Directive
Collect every line below that contains the word "computer" and copy each one in full. Matching is case-sensitive.

Material provided
━━━━

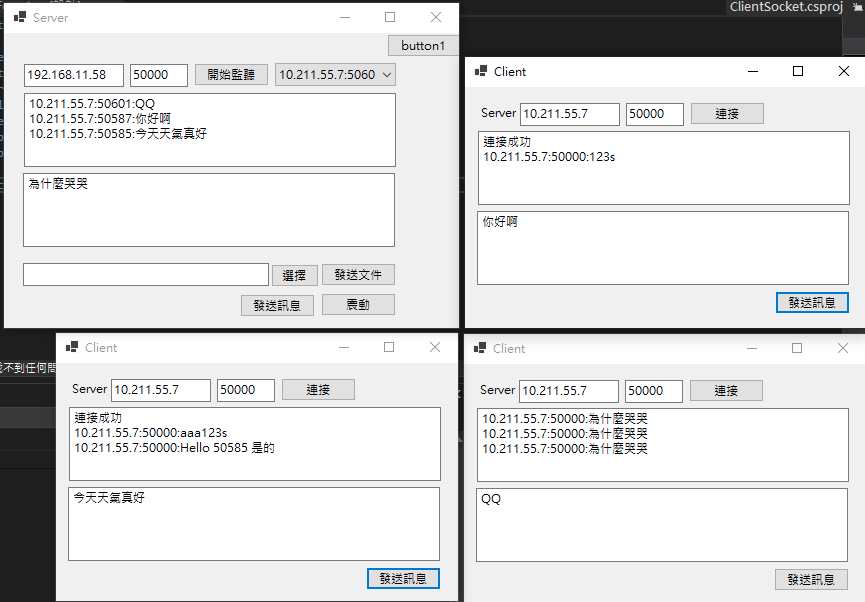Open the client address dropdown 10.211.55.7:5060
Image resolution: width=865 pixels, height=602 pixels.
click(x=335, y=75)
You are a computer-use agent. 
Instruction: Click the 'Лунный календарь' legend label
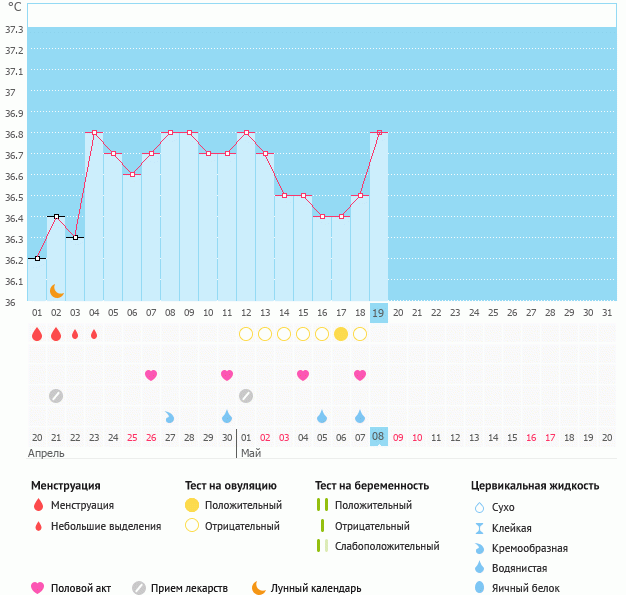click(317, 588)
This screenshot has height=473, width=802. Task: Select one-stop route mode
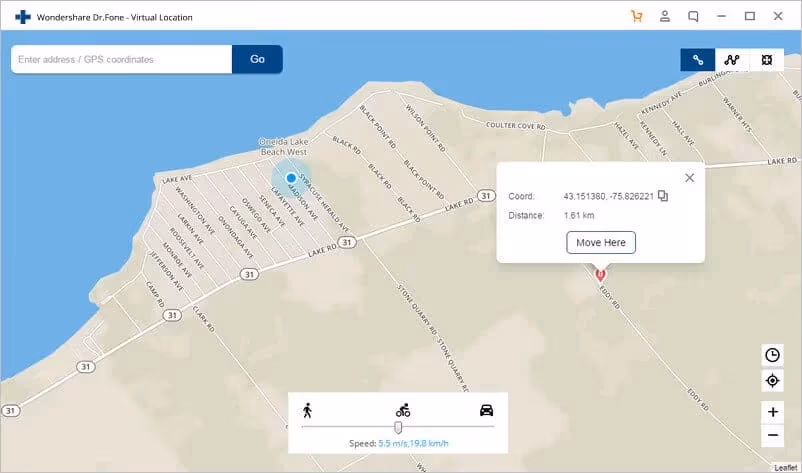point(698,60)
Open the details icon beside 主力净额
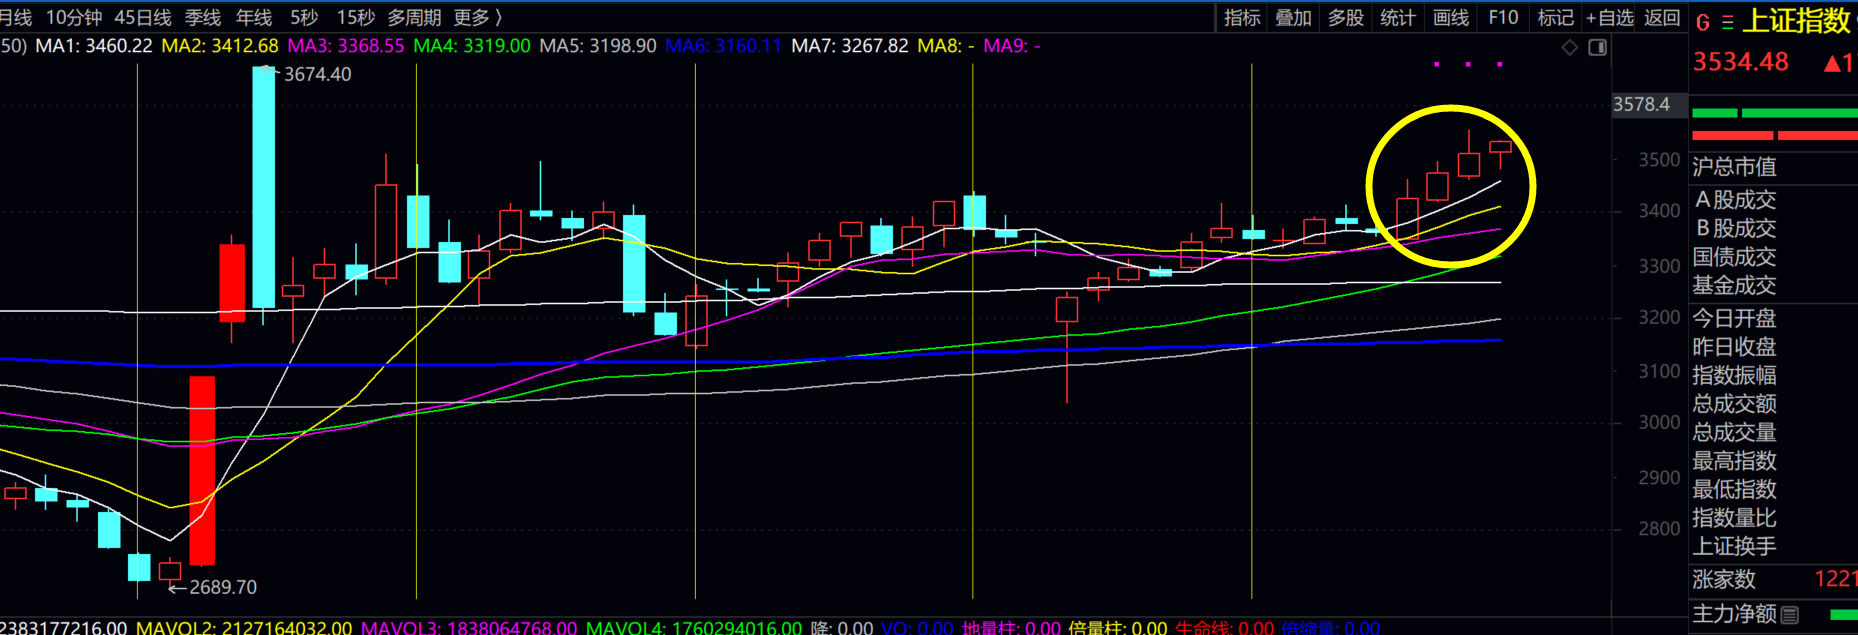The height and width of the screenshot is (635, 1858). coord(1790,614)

━━━━

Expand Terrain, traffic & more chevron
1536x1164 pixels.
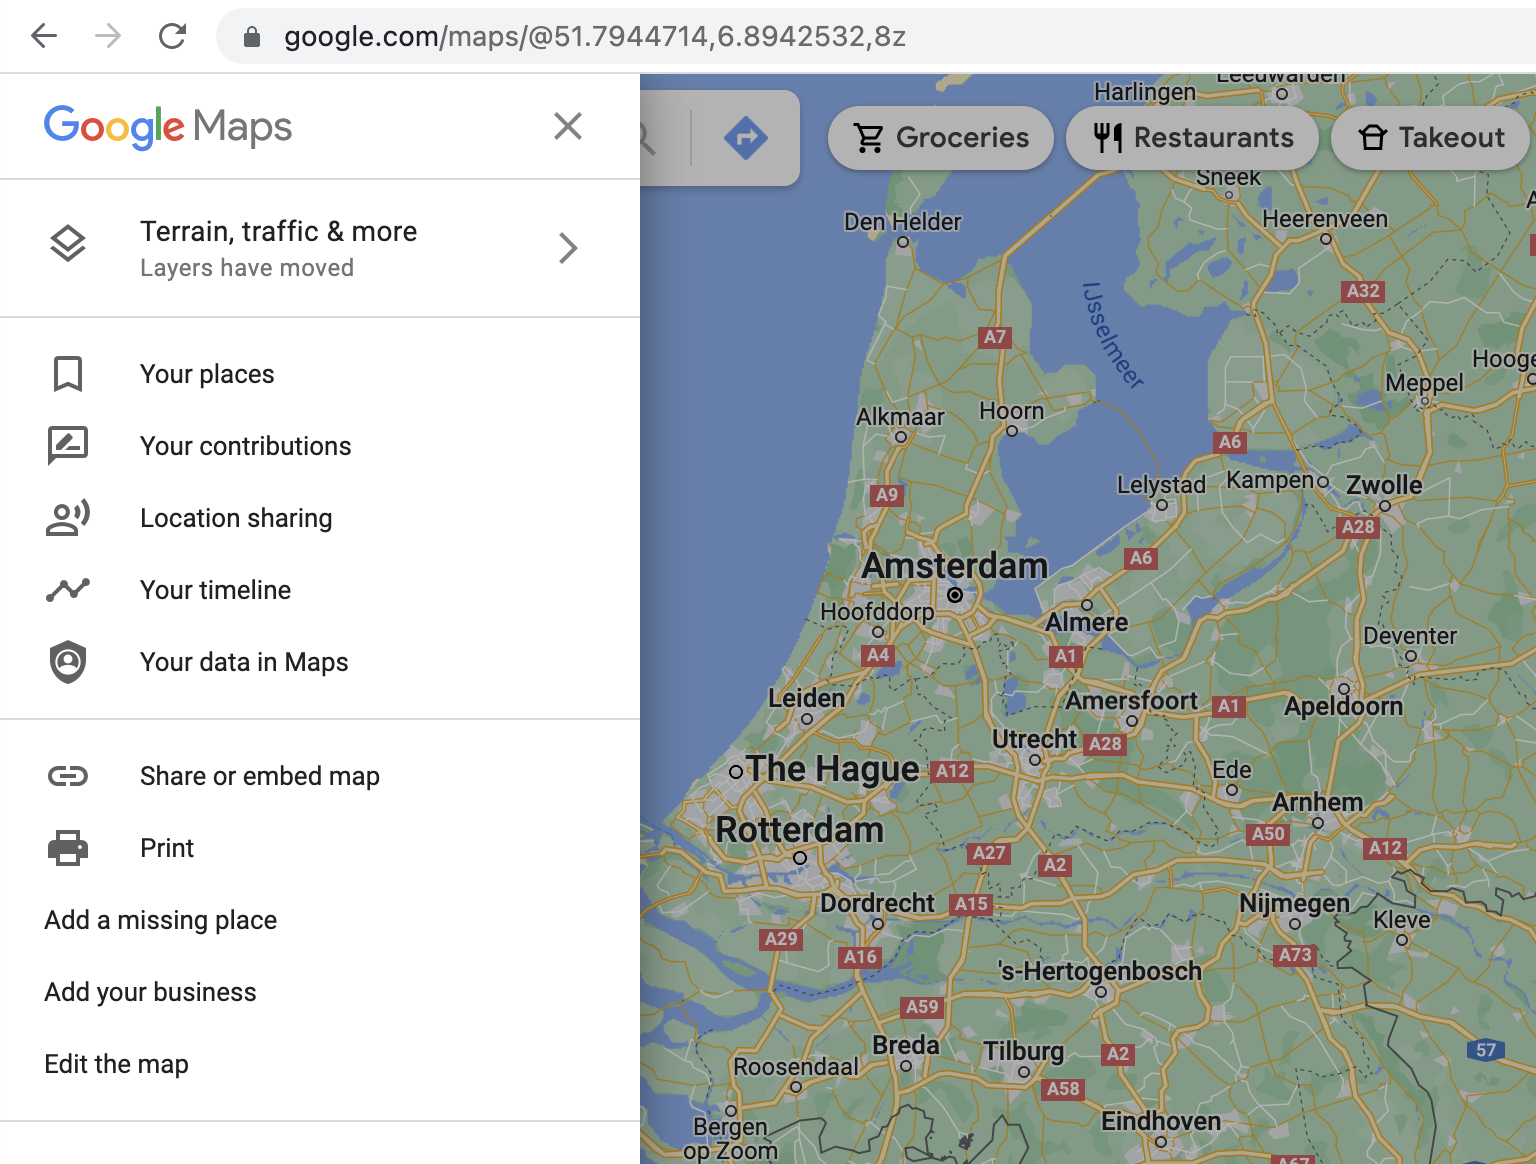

━━━━

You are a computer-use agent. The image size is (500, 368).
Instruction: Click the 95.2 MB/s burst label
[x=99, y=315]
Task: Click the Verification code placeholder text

━━━━

Full answer
You are a computer-use agent. 
You are a computer-use agent. The image size is (500, 368).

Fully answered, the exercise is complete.